YOUR TASKS —
1. Reproduce the forum thread about pulling the three most recent dates, starting with "Reputation: 37" and going on through "kind of operation.", with "rows" swapped for "observations".
2. Carry the forum thread about selecting the three most recent dates from a large dataset further, picking up right after its final sentence.

Reputation: 37
I am dealing with a large dataset (30 million rows) and I need to pull the most recent three dates (which may have an indeterminate number of rows attached to them) so like 03MAR2016 might have 2 rows 27FEB2016 might have ten and 25FEB2016 might have 3. How do I say "Select everything that falls within the last X number of values in this set regardless of how many rows there are"?
Upvotes: 2
Views: 1041
Reputation: 797
As you can not sort in an in-line view/subquery you will have to split your SQL statement in two parts:
But as stated before, SQL is not good at this kind of operation.
DATA input_data ;
INPUT date value ;
CARDS ;
20160101 1
20160101 2
20160101 3
20160102 1
20160103 1
20160104 1
20160105 1
20160105 2
20160105 3
;
proc sql _method;
create table DATE_ID as
select distinct DATE
from input_data
order by DATE DESC;
create table output_data as
select data.*
from (select *
from DATE_ID
where monotonic() <= 3
) id
inner join input_data data
on id.DATE = data.DATE
;
quit;
Upvotes: 1
Reputation: 63424
You need to break this down into two tasks.

DATASET CONTENT —
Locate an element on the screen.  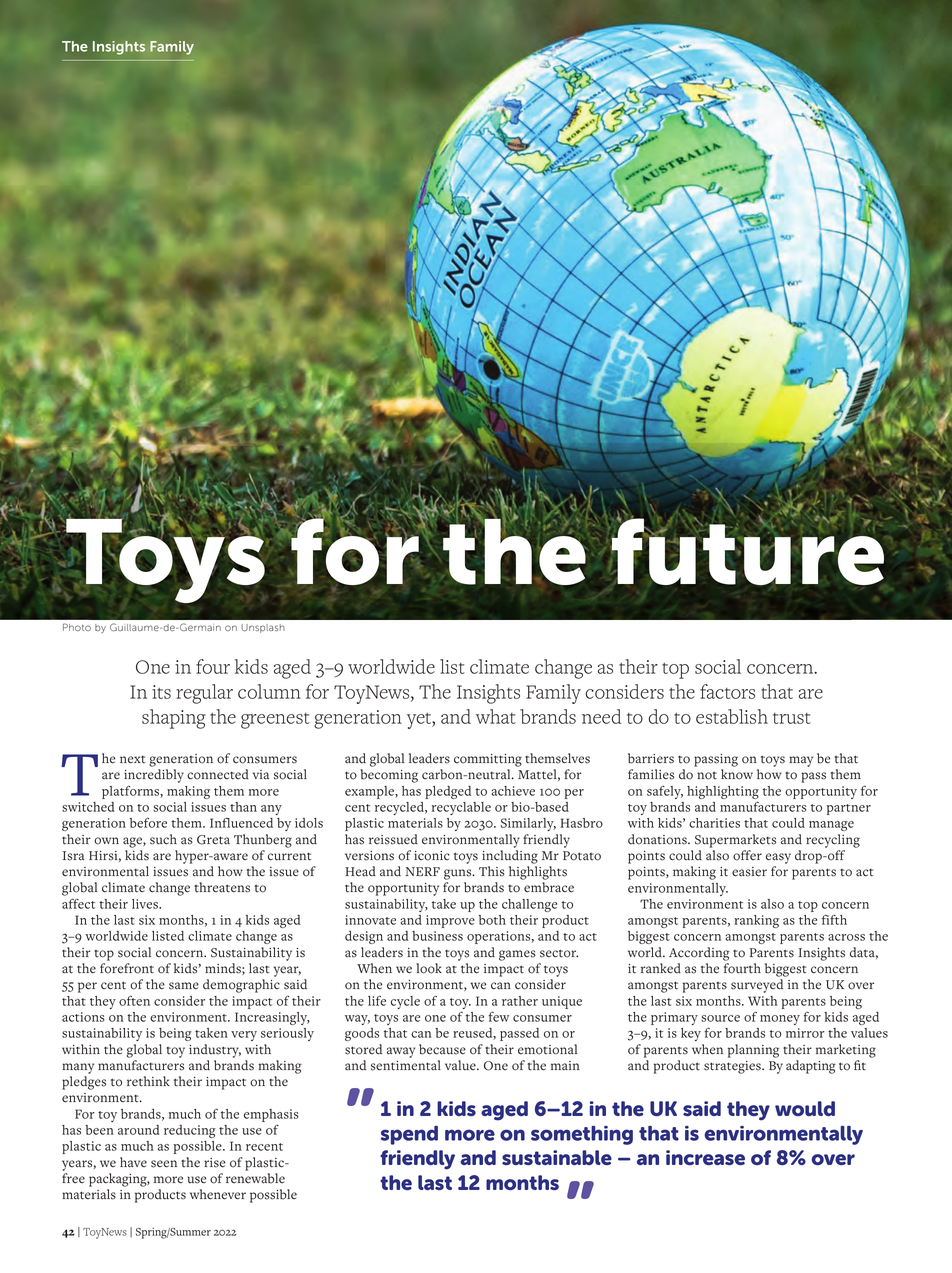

RESPONSES BY TASK —
1.
Reputation: 37
I am dealing with a large dataset (30 million observations) and I need to pull the most recent three dates (which may have an indeterminate number of observations attached to them) so like 03MAR2016 might have 2 observations 27FEB2016 might have ten and 25FEB2016 might have 3. How do I say "Select everything that falls within the last X number of values in this set regardless of how many observations there are"?
Upvotes: 2
Views: 1041
Reputation: 797
As you can not sort in an in-line view/subquery you will have to split your SQL statement in two parts:
But as stated before, SQL is not good at this kind of operation.

2.
Both are possible in SQL, though the first is much easier using other methods (SAS's SQL isn't very good at getting the "first X things").
I would suggest using something like PROC FREQ
or PROC TABULATE
to generate the list of dates (just a PROC FREQ on the date variable), really any proc you're comfortable with - even PROC SORT
would work (though that's probably less efficient). Then once you have that table, limit it to the three highest observations, and then you can use it in a SQL step to join to the main table and filter to those three dates - or you can use other options, like creating a custom format or hash tables or whatever works for you. 30 million rows isn't so many that a SQL join should be a problem, though, I'd think.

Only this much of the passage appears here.